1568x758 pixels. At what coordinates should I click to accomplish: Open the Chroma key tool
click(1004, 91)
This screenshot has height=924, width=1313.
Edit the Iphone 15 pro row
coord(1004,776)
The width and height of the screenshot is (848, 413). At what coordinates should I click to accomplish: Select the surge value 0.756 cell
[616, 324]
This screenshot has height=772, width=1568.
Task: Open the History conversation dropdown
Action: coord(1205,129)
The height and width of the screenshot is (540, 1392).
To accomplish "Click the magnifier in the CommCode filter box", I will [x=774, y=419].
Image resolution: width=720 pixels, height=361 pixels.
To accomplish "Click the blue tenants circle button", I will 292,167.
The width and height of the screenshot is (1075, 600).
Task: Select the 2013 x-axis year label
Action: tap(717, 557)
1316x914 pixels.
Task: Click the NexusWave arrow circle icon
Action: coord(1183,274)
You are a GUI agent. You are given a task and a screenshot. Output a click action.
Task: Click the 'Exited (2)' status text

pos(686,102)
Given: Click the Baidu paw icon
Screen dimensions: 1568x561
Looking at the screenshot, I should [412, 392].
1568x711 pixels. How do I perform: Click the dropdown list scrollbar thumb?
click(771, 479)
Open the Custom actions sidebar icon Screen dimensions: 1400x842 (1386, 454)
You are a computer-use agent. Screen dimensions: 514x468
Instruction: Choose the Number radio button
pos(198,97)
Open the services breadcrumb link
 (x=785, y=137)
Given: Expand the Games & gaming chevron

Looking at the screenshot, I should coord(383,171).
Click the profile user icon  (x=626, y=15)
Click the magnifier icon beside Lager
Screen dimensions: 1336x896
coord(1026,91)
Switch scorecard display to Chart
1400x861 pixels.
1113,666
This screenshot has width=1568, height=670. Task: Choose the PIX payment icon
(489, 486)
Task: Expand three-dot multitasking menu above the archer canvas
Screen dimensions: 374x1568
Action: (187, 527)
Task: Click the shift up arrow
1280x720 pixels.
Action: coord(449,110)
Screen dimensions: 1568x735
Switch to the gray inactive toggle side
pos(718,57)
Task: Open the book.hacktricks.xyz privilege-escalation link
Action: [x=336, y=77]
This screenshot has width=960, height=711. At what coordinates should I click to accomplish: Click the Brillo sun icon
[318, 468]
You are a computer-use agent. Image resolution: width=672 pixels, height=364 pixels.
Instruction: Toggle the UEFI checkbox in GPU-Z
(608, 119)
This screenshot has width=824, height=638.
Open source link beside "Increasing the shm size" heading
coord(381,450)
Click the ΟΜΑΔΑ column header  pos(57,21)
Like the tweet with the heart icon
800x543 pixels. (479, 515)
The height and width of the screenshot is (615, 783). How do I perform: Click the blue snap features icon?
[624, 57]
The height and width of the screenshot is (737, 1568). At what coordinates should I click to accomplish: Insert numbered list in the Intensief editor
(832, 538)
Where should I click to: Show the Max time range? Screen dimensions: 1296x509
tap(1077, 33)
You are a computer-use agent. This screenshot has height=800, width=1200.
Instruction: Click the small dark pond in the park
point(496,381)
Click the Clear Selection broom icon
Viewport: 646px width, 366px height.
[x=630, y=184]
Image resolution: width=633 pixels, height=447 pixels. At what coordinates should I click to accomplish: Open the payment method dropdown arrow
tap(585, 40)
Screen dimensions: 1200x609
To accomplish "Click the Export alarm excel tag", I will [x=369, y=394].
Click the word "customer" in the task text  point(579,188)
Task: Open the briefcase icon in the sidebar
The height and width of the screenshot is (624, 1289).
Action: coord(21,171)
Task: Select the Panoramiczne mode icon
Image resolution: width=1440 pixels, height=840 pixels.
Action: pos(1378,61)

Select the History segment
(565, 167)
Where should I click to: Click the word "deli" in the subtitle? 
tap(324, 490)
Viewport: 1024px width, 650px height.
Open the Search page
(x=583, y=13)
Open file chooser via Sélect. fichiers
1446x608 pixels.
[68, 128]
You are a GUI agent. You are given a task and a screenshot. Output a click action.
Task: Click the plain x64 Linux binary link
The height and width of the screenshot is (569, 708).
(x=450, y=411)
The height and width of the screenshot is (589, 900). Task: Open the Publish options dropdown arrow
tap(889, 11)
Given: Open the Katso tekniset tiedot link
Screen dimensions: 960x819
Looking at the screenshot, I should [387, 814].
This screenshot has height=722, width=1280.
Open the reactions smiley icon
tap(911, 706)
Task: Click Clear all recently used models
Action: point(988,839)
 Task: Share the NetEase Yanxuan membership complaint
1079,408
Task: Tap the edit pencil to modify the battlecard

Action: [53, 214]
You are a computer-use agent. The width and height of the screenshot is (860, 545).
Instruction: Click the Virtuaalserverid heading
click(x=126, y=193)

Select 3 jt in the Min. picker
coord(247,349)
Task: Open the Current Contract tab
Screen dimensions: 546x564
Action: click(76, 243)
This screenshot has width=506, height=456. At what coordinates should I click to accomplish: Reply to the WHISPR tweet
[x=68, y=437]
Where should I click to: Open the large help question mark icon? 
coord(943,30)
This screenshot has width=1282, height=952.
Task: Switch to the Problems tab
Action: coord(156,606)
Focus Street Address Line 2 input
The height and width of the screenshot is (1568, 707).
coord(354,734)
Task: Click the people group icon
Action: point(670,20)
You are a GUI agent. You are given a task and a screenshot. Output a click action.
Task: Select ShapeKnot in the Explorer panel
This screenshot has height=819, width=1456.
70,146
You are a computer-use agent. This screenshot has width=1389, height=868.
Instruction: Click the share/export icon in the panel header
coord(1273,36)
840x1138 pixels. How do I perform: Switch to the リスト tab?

What is asked: Copy the entries above without changing anything.

Result for this task:
1568x758 pixels. At what coordinates should I click to accomplish: Open the Chroma key tool
click(1004, 91)
This screenshot has height=924, width=1313.
Edit the Iphone 15 pro row
coord(1004,776)
The width and height of the screenshot is (848, 413). At what coordinates should I click to accomplish: Select the surge value 0.756 cell
[616, 324]
This screenshot has height=772, width=1568.
Task: Open the History conversation dropdown
Action: coord(1205,129)
The height and width of the screenshot is (540, 1392).
To accomplish "Click the magnifier in the CommCode filter box", I will [x=774, y=419].
Image resolution: width=720 pixels, height=361 pixels.
To accomplish "Click the blue tenants circle button", I will 292,167.
The width and height of the screenshot is (1075, 600).
Task: Select the 2013 x-axis year label
Action: tap(717, 557)
1316x914 pixels.
Task: Click the NexusWave arrow circle icon
Action: coord(1183,274)
You are a GUI agent. You are given a task and a screenshot. Output a click action.
Task: Click the 'Exited (2)' status text

pos(686,102)
Given: Click the Baidu paw icon
Screen dimensions: 1568x561
Looking at the screenshot, I should [412, 392].
1568x711 pixels. How do I perform: Click the dropdown list scrollbar thumb?
click(771, 479)
Open the Custom actions sidebar icon Screen dimensions: 1400x842 (1386, 454)
You are a computer-use agent. Screen dimensions: 514x468
Instruction: Choose the Number radio button
pos(198,97)
Open the services breadcrumb link
 (x=785, y=137)
Given: Expand the Games & gaming chevron

Looking at the screenshot, I should coord(383,171).
Click the profile user icon  (x=626, y=15)
Click the magnifier icon beside Lager
Screen dimensions: 1336x896
coord(1026,91)
Switch scorecard display to Chart
1400x861 pixels.
1113,666
This screenshot has width=1568, height=670. Task: Choose the PIX payment icon
(489, 486)
Task: Expand three-dot multitasking menu above the archer canvas
Screen dimensions: 374x1568
Action: (187, 527)
Task: Click the shift up arrow
1280x720 pixels.
Action: coord(449,110)
Screen dimensions: 1568x735
Switch to the gray inactive toggle side
pos(718,57)
Task: Open the book.hacktricks.xyz privilege-escalation link
Action: [x=336, y=77]
This screenshot has width=960, height=711. At what coordinates should I click to accomplish: Click the Brillo sun icon
[318, 468]
You are a computer-use agent. Image resolution: width=672 pixels, height=364 pixels.
Instruction: Toggle the UEFI checkbox in GPU-Z
(608, 119)
This screenshot has width=824, height=638.
Open source link beside "Increasing the shm size" heading
coord(381,450)
Click the ΟΜΑΔΑ column header  pos(57,21)
Like the tweet with the heart icon
800x543 pixels. (479, 515)
The height and width of the screenshot is (615, 783). How do I perform: Click the blue snap features icon?
[624, 57]
The height and width of the screenshot is (737, 1568). At what coordinates should I click to accomplish: Insert numbered list in the Intensief editor
(832, 538)
Where should I click to: Show the Max time range? Screen dimensions: 1296x509
tap(1077, 33)
You are a computer-use agent. This screenshot has height=800, width=1200.
Instruction: Click the small dark pond in the park
point(496,381)
Click the Clear Selection broom icon
Viewport: 646px width, 366px height.
[x=630, y=184]
Image resolution: width=633 pixels, height=447 pixels. At what coordinates should I click to accomplish: Open the payment method dropdown arrow
tap(585, 40)
Screen dimensions: 1200x609
To accomplish "Click the Export alarm excel tag", I will [x=369, y=394].
Click the word "customer" in the task text  point(579,188)
Task: Open the briefcase icon in the sidebar
The height and width of the screenshot is (624, 1289).
Action: coord(21,171)
Task: Select the Panoramiczne mode icon
Image resolution: width=1440 pixels, height=840 pixels.
Action: pos(1378,61)

Select the History segment
(565, 167)
Where should I click to: Click the word "deli" in the subtitle? 
tap(324, 490)
Viewport: 1024px width, 650px height.
Open the Search page
(x=583, y=13)
Open file chooser via Sélect. fichiers
1446x608 pixels.
[68, 128]
You are a GUI agent. You are given a task and a screenshot. Output a click action.
Task: Click the plain x64 Linux binary link
The height and width of the screenshot is (569, 708).
(x=450, y=411)
The height and width of the screenshot is (589, 900). Task: Open the Publish options dropdown arrow
tap(889, 11)
Given: Open the Katso tekniset tiedot link
Screen dimensions: 960x819
Looking at the screenshot, I should [387, 814].
This screenshot has height=722, width=1280.
Open the reactions smiley icon
tap(911, 706)
Task: Click Clear all recently used models
Action: point(988,839)
 Task: Share the NetEase Yanxuan membership complaint
1079,408
Task: Tap the edit pencil to modify the battlecard

Action: [53, 214]
You are a computer-use agent. The width and height of the screenshot is (860, 545).
Instruction: Click the Virtuaalserverid heading
click(x=126, y=193)

Select 3 jt in the Min. picker
coord(247,349)
Task: Open the Current Contract tab
Screen dimensions: 546x564
Action: click(76, 243)
This screenshot has width=506, height=456. At what coordinates should I click to accomplish: Reply to the WHISPR tweet
[x=68, y=437]
Where should I click to: Open the large help question mark icon? 
coord(943,30)
This screenshot has width=1282, height=952.
Task: Switch to the Problems tab
Action: coord(156,606)
Focus Street Address Line 2 input
The height and width of the screenshot is (1568, 707).
coord(354,734)
Task: Click the people group icon
Action: point(670,20)
You are a GUI agent. You are given a task and a screenshot. Output a click action.
Task: Select ShapeKnot in the Explorer panel
This screenshot has height=819, width=1456.
70,146
You are a computer-use agent. This screenshot has width=1389, height=868.
Instruction: Click the share/export icon in the panel header
coord(1273,36)
840x1138 pixels. How do I perform: Switch to the リスト tab?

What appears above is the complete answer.